Entries on locating words and elements:
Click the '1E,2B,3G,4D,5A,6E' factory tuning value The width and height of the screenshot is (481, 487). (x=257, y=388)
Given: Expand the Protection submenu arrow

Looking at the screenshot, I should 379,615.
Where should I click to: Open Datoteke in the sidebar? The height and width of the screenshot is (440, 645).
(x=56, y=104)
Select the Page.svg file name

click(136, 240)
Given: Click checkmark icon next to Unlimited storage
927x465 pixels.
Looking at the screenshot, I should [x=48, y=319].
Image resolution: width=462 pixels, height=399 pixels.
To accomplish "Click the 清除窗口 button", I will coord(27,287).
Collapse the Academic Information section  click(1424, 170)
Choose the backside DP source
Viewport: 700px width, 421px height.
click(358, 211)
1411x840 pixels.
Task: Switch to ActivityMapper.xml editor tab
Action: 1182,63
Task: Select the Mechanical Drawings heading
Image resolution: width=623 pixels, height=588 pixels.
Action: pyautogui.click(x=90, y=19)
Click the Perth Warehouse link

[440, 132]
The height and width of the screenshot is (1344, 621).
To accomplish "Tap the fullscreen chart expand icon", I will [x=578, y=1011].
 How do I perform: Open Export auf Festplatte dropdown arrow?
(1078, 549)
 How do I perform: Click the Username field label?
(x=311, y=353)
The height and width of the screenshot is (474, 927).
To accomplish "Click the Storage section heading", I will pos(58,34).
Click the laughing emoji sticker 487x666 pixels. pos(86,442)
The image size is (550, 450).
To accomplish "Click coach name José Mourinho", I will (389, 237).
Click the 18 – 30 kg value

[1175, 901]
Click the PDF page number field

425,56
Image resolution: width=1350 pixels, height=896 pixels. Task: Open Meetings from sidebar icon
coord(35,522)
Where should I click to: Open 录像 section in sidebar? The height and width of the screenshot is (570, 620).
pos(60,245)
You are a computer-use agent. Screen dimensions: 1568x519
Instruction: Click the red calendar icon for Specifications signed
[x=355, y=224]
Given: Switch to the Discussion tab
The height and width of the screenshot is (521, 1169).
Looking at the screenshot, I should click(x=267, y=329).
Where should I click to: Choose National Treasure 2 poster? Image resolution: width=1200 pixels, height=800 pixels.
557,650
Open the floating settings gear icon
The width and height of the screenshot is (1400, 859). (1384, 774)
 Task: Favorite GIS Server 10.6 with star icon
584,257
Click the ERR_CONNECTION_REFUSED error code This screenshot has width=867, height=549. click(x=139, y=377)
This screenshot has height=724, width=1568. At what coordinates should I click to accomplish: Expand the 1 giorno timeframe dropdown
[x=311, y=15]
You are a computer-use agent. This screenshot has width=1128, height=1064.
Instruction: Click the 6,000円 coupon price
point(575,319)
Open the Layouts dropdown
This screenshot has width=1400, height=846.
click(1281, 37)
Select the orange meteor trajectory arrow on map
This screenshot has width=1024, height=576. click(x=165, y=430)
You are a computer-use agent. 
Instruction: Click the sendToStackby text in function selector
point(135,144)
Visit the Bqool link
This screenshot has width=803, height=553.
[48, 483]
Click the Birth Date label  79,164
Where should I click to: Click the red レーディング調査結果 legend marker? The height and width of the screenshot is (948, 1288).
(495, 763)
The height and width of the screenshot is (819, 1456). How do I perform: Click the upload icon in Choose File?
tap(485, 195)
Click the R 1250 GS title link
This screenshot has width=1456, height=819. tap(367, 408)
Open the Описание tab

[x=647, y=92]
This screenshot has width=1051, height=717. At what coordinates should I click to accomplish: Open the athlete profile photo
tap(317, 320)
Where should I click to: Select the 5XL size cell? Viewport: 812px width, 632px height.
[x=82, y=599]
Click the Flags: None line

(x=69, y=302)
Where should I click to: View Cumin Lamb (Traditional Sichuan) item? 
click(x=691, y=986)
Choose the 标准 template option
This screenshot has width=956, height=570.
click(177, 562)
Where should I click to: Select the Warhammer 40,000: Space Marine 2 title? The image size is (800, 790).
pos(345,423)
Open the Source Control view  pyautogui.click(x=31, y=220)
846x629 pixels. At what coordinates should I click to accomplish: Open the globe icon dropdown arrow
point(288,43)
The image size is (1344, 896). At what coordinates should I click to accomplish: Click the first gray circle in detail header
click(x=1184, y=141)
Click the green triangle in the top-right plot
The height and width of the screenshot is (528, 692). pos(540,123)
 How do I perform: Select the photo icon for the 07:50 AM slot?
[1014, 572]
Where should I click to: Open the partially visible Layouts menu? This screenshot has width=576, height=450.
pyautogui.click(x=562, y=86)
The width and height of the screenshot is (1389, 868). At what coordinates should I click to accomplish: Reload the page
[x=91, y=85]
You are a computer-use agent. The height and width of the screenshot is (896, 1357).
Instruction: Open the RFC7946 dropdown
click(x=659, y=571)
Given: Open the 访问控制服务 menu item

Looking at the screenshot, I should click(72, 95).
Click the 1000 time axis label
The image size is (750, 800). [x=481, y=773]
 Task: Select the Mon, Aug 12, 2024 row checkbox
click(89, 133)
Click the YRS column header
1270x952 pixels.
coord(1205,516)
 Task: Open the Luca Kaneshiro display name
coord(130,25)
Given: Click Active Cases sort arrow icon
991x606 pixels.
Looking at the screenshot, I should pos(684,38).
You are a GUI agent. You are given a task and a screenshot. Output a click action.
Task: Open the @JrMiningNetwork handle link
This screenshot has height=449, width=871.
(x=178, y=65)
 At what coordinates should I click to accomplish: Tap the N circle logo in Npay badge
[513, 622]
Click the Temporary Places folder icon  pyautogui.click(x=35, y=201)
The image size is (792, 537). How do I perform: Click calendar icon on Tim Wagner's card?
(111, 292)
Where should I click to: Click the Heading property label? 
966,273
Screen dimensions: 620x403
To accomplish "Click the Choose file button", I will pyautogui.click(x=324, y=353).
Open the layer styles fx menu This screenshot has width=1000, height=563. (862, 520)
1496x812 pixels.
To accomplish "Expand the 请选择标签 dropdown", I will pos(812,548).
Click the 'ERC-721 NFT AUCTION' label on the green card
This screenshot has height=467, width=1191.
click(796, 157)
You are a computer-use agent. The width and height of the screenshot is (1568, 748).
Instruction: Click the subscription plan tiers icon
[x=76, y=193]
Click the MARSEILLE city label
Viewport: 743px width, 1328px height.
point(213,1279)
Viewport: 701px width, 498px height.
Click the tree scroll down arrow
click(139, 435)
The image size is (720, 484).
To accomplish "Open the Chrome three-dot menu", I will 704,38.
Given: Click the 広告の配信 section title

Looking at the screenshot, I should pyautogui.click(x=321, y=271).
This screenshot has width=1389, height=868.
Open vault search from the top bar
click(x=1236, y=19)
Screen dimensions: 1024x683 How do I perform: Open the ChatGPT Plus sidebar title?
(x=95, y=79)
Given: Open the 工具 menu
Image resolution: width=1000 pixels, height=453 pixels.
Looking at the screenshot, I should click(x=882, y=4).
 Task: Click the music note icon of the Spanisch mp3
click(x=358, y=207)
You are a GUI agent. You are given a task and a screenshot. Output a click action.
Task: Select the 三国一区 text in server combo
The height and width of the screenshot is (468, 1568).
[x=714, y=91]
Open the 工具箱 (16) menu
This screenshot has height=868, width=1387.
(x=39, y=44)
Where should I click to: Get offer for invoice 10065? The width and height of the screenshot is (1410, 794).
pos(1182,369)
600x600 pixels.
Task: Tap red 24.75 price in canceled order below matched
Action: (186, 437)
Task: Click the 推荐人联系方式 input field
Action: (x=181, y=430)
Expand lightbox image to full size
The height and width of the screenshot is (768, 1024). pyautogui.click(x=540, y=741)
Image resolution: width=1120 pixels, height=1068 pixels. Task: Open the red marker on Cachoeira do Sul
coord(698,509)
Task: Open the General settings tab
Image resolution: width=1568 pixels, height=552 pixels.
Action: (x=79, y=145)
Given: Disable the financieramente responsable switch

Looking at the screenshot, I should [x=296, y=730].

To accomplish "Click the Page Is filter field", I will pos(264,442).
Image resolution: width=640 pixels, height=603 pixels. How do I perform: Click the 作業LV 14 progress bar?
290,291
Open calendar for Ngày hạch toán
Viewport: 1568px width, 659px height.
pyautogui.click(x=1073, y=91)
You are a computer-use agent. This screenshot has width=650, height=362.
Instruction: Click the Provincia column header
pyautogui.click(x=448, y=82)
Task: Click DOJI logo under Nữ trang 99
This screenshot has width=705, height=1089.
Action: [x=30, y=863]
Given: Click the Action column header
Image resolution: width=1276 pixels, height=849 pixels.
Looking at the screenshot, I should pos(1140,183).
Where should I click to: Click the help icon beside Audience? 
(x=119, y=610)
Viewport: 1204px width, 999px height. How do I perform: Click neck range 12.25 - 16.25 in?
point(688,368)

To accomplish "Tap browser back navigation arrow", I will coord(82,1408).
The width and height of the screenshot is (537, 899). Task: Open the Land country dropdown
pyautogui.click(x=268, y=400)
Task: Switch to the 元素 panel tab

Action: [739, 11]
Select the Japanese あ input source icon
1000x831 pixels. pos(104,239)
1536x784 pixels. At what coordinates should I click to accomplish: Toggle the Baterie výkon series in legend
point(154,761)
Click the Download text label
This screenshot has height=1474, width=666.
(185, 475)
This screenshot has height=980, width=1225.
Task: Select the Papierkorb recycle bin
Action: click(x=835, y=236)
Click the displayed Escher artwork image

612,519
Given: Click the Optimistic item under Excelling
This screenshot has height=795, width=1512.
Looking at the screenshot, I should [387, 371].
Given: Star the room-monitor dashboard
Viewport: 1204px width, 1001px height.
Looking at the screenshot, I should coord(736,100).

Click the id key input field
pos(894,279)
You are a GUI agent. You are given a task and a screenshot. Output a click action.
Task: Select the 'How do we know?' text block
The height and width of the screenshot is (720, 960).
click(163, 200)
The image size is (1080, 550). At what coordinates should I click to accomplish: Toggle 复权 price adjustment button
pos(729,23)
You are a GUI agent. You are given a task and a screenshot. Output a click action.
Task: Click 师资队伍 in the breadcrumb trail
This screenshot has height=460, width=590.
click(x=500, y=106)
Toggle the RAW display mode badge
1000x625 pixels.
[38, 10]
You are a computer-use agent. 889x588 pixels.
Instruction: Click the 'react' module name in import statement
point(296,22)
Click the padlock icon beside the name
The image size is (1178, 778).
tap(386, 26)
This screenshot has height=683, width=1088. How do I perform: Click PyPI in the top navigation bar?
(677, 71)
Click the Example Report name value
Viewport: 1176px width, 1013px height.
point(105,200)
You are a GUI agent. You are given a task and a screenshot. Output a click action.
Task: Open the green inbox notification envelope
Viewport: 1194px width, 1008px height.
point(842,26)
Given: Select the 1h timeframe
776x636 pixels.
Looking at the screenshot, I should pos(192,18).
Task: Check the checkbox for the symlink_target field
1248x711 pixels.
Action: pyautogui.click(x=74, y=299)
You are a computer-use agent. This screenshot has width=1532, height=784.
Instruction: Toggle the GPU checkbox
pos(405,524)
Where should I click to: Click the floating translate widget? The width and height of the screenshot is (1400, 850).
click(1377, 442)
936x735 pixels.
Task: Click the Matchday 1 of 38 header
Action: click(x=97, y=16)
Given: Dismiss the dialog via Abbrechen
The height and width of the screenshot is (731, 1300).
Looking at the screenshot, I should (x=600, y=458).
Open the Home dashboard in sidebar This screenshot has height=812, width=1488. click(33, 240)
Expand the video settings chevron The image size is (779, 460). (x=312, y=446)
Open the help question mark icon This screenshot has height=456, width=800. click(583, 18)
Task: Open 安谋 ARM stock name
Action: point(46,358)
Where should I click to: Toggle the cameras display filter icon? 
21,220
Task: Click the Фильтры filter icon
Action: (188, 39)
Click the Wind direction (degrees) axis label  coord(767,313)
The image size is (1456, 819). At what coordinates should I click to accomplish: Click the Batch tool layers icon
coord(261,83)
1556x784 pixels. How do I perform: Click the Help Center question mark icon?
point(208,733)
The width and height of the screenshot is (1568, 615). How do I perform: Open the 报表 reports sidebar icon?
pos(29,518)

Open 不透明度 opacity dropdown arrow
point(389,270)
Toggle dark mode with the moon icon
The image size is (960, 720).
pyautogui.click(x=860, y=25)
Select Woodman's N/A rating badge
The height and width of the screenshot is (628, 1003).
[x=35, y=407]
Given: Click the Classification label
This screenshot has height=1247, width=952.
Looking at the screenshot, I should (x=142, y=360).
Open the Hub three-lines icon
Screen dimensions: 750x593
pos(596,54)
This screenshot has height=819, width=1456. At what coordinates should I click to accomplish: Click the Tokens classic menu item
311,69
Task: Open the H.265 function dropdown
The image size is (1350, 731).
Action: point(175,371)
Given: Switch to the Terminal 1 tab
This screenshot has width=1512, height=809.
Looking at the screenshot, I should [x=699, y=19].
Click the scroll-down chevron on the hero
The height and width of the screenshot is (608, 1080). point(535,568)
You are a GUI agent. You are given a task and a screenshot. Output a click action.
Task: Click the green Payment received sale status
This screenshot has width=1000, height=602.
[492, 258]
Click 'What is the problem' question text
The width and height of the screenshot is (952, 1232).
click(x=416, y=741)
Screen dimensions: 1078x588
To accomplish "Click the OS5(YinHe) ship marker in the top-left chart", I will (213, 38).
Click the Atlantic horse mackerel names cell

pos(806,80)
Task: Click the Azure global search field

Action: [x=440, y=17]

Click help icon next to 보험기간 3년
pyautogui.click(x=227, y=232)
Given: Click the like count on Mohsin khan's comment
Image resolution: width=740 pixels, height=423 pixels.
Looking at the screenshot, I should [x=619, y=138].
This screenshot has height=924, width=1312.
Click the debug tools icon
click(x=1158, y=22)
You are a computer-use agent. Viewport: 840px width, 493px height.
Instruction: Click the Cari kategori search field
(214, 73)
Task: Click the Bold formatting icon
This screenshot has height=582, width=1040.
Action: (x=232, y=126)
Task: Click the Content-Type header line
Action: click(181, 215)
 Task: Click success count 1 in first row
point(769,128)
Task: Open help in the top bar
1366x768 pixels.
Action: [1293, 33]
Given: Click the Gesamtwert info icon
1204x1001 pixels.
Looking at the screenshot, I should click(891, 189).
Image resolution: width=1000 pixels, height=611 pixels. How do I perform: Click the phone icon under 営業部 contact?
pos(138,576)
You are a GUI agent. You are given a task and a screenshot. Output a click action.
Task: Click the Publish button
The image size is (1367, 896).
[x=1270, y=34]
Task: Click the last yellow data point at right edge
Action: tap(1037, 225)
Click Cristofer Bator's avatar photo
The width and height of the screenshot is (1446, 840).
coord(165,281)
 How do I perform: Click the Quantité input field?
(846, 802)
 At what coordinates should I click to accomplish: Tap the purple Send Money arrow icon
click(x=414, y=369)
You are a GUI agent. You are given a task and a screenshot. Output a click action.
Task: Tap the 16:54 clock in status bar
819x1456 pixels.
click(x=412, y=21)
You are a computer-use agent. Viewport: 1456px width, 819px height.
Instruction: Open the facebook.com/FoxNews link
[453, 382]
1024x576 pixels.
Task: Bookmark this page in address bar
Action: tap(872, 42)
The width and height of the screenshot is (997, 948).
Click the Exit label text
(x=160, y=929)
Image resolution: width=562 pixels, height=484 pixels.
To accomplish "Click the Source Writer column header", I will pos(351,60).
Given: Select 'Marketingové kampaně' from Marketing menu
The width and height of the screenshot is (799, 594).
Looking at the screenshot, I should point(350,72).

Exercise —
Rewrite the entries from the line with "1536x784 pixels. At" to the line with "Looking at the screenshot, I should coord(736,100).", both included, substituting "Instruction" for every "Given" and changing nothing else.

Full solution —
1536x784 pixels. At what coordinates should I click to accomplish: Toggle the Baterie výkon series in legend
point(154,761)
Click the Download text label
This screenshot has height=1474, width=666.
(185, 475)
This screenshot has height=980, width=1225.
Task: Select the Papierkorb recycle bin
Action: click(x=835, y=236)
Click the displayed Escher artwork image

612,519
Instruction: Click the Optimistic item under Excelling
This screenshot has height=795, width=1512.
Looking at the screenshot, I should [387, 371].
Instruction: Star the room-monitor dashboard
Viewport: 1204px width, 1001px height.
Looking at the screenshot, I should coord(736,100).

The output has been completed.